A patient told me how she found me. She had already received several recommendations for her chronic neck pain. But she couldn’t decide which she was more afraid of surgery or the prospects of living with chronic neck pain.

 

Finally, a friend of hers told her about “a doctor he knows” who had undergone many of the surgical procedures that he prescribes. That doctor happened to be me.

 

My patient contacted me and one of the first things she asked, “was the story true?” My full treatment story surprises everyone. It includes fifteen years and eight neck and back surgeries. I’ve had several discectomies, bone spurs removed, plus five artificial discs and two fusions.

 

She asked me if I ever worried about experiencing so many surgical procedures. My response: there is no bargaining for my mobility and quality of life. No negotiating and no hesitation.

 

After that, my patient overcame her initial fear. She underwent a double artificial cervical disc replacement and has been happier and pain-free for two years. I only wish I could bring that realization to more people.

 

In sports and most other things in life, there’s a cost when we hesitate due to our fear of the unknown. Not only do we lose our initiative, but we also lose our perspective. We forget core values and push back our goals. Where our spine health is concerned, delayed surgery means deferred relief from the painful symptoms of degenerative and herniated discs.
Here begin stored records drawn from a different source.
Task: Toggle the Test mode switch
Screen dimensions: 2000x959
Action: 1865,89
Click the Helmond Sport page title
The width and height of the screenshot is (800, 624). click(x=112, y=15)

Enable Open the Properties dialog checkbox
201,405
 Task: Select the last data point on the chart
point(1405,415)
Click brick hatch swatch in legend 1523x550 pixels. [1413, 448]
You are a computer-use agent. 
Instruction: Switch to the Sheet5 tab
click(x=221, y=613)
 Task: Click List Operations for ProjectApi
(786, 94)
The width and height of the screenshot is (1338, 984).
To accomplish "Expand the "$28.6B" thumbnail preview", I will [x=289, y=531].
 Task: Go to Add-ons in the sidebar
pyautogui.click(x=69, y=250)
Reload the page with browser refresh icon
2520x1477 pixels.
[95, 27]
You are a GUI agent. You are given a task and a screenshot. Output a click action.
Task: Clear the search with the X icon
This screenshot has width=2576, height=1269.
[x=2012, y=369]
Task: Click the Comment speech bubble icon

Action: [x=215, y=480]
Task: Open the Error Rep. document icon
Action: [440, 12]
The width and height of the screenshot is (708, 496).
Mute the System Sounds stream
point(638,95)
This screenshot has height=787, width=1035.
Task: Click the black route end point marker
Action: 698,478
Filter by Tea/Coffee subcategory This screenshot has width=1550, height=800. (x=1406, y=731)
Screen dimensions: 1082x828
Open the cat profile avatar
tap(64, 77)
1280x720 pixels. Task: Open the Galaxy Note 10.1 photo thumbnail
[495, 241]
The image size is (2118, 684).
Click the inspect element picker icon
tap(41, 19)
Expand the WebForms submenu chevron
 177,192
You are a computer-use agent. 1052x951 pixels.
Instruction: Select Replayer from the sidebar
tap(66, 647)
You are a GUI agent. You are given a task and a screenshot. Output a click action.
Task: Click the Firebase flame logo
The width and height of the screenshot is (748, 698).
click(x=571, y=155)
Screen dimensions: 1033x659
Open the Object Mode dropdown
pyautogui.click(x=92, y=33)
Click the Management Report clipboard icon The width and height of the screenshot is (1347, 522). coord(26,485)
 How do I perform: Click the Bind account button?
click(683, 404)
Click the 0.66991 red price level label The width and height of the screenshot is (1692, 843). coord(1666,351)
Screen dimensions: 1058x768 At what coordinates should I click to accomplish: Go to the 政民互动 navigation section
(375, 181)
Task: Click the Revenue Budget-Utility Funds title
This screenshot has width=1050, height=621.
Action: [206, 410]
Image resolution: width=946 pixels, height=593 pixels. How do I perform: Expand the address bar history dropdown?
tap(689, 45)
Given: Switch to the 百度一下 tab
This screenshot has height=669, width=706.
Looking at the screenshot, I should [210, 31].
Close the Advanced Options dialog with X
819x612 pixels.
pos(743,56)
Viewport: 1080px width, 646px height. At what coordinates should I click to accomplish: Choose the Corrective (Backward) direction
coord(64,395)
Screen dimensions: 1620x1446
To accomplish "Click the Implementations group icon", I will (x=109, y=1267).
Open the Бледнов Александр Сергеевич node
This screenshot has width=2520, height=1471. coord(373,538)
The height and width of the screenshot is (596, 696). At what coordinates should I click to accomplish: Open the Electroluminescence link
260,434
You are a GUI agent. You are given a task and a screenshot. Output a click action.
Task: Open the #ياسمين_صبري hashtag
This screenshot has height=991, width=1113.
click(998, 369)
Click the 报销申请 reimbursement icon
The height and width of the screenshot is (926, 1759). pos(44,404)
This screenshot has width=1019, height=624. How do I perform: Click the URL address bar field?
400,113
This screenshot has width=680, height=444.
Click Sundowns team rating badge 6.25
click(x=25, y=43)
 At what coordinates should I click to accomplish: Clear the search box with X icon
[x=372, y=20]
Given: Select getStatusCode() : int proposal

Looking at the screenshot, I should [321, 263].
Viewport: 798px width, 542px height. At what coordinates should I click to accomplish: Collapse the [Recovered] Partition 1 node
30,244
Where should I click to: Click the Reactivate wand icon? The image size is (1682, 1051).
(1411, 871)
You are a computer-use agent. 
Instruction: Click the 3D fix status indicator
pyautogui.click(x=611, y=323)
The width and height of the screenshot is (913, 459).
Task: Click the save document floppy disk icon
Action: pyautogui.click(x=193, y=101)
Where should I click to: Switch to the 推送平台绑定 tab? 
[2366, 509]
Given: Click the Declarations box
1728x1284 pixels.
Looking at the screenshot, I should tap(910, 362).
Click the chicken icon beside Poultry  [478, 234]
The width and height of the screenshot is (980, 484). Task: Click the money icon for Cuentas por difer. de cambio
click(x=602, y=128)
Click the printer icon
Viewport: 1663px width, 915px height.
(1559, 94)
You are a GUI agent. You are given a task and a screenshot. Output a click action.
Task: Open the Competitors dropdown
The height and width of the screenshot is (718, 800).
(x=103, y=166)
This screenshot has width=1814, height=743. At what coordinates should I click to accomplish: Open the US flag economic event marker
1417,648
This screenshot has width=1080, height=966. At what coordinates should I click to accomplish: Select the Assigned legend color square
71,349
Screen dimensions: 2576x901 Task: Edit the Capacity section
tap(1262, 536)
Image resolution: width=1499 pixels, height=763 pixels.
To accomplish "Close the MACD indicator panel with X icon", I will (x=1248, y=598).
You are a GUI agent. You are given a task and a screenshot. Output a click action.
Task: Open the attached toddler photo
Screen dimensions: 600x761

But it can also mean limiting our treatment options because our situation will get worse over time.

 

You can’t teach “perspective” in med school. Most doctors are limited by the experience of treatment, by clinical studies, medical research, and by what our patients tell us. Rarely does a doctor know exactly what it’s like to experience surgery. Few of us understand postoperative recovery and the challenge of following all those rules on the treatment sheet. That is unless we actually have personal experience of undergoing the very procedures and therapies we prescribe.

 

That’s one of the reasons I can connect with many of my patients. I’m fearless about my own treatment. The fact is, my spine is in terrible condition. Through my education and training, I know what my options are. Every little twinge of pain along my spine tells me something. But I can’t communicate symptoms unless the patient already has the experience. So I communicate something else by my honesty and openness about my experience as a patient.

 

In a deep and personal way, the patients whom I connect with experience their back and neck surgery with me. I know what it’s like to go home as a recovering patient and deal with postop pain and discomfort. When I explain the recovery process, my patients know that I’m not just reading from a doctor’s script: I am speaking from a universal perspective as a patient.

 

I’m not entirely at the level of talking to my patients as a patient. My primary concern is caring for patients as a doctor at my private practice in Beverly Hills, CA and as an associate professor at UCLA Department of Neurosurgery and faculty at Cedar-Sinai Medical Center in Los Angeles. And what my patients expect is that I’m using ALL of my experience to give them the best possible treatment options. However, I find great success in speaking from experience what surgery is like, and how THEY will see the best possible outcome well after the surgery.

 

Education and training have taught me that the process of “getting better” is through robust diagnosis and firm understanding of treatment options. My perspective as a patient demonstrates that the process is far more efficient when I prove to my patients what it takes to be “Greater than Better.”